▶ EXTRAIT DU DOCUMENT:
+--
D’où cette dérive vers une troisième dictature, l’attraction vers un pouvoir absolu, cette tragédie vécue par Dessalines et Christophe, et tant d’autres jusqu'à la pathologie exorbitante de Duvalier. Mais cette fois, ce fut une navigation, dans un style fantaisiste, dans une ambiance d’anarchie généralisée et, en fin de compte, dans une impuissance totale à balayer notre pas de porte. L’exode du peuple haïtien, prenant parfois l’allure d’un sauve-qui-peut a continué, continue et continuera, nous privant d’une masse de savoir-faire et de talents. Les bonnes intentions sont isolées et paralysées. L’espoir et la volonté de sortir de ce marécage, de cette histoire quotidienne, marquée de paralysie et fragmentée de deuils et de catastrophes ne se concrétisent pas. Tous les problèmes ont été dix fois analysés. Toutes les solutions ont été vingt fois proposées. Que peut faire encore la parole ? Le silence serait-il sagesse ? Qui sera à la hauteur de cette crise historique ?
Pourtant la Constitution du 29 mars 1987, avec parfois son langage imprécis, avec ses antinomies, avec le projet de certaines composantes administratives impraticables, continue cependant à nous tracer le chemin à suivre, le chemin des libertés, le chemin de l’Etat de droit, le chemin du développement. Il n’y en a pas d’autre. Pénétrer en démocratie. Appliquer une justice intégrale. Ouvrir le pays aux courants de modernité. Sortir de la solitude misérabiliste. Balayer la maison. Nettoyer la ville de ses fatras. Emmener nos enfants à l’école. Leur apprendre à chanter et à danser. Admirer le coucher de soleil sur la Gonâve. Vivre en paix. Participer à la création du futur. S’insérer dans la Caraïbe. Ouvrir les bras au monde. Réconcilier la terre et l’eau.
+--
▶ DONNÉES CI-DESSOUS:
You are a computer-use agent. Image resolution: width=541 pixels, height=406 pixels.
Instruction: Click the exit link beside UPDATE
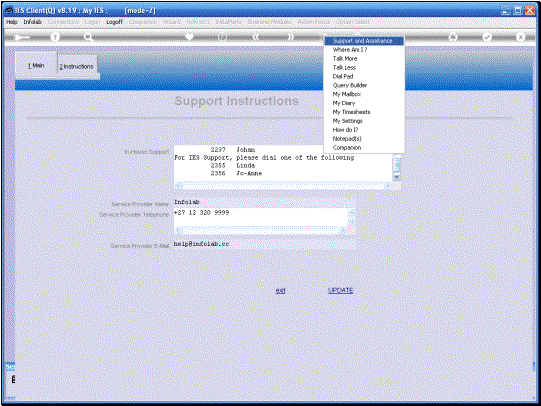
+--
▶ CONSIGNES:
1 – Répondez aux questions suivantes d'après l'extrait sur Haïti.
(a) Combien de fois tous les problèmes ont-ils été analysés ?
(b) De quelle date est la Constitution citée ?
(c) Sur quel lieu l'extrait invite-t-il à admirer le coucher de soleil ?
2 – Recopiez à l'identique le passage de l'extrait sur Haïti qui va de « Pourtant la Constitution » jusqu'à « terre et l’eau. » inclus.
3 – Condensez sous forme de liste le paragraphe de l'extrait sur Haïti qui commence par « Pourtant la Constitution du 29 mars 1987 », en conservant ses faits principaux.
Les données ci-dessus n'interviennent pas dans ce travail.

▶ RÉPONSES DANS L'ORDRE:
1 –
(a) Dix fois.
(b) Du 29 mars 1987.
(c) Sur la Gonâve.

2 –
Pourtant la Constitution du 29 mars 1987, avec parfois son langage imprécis, avec ses antinomies, avec le projet de certaines composantes administratives impraticables, continue cependant à nous tracer le chemin à suivre, le chemin des libertés, le chemin de l’Etat de droit, le chemin du développement. Il n’y en a pas d’autre. Pénétrer en démocratie. Appliquer une justice intégrale. Ouvrir le pays aux courants de modernité. Sortir de la solitude misérabiliste. Balayer la maison. Nettoyer la ville de ses fatras. Emmener nos enfants à l’école. Leur apprendre à chanter et à danser. Admirer le coucher de soleil sur la Gonâve. Vivre en paix. Participer à la création du futur. S’insérer dans la Caraïbe. Ouvrir les bras au monde. Réconcilier la terre et l’eau.

3 –
- La Constitution du 29 mars 1987 a parfois un langage imprécis, des antinomies et des composantes administratives impraticables.
- Elle trace malgré tout le chemin à suivre : celui des libertés, de l'Etat de droit et du développement.
- Il n'existe pas d'autre chemin.
- Objectifs énumérés :
  - entrer en démocratie et appliquer une justice intégrale ;
  - ouvrir le pays à la modernité et sortir de la solitude misérabiliste ;
  - balayer la maison et nettoyer la ville ;
  - scolariser les enfants et leur apprendre à chanter et à danser ;
  - admirer le coucher de soleil sur la Gonâve et vivre en paix ;
  - participer à la création du futur, s'insérer dans la Caraïbe et s'ouvrir au monde ;
  - réconcilier la terre et l'eau.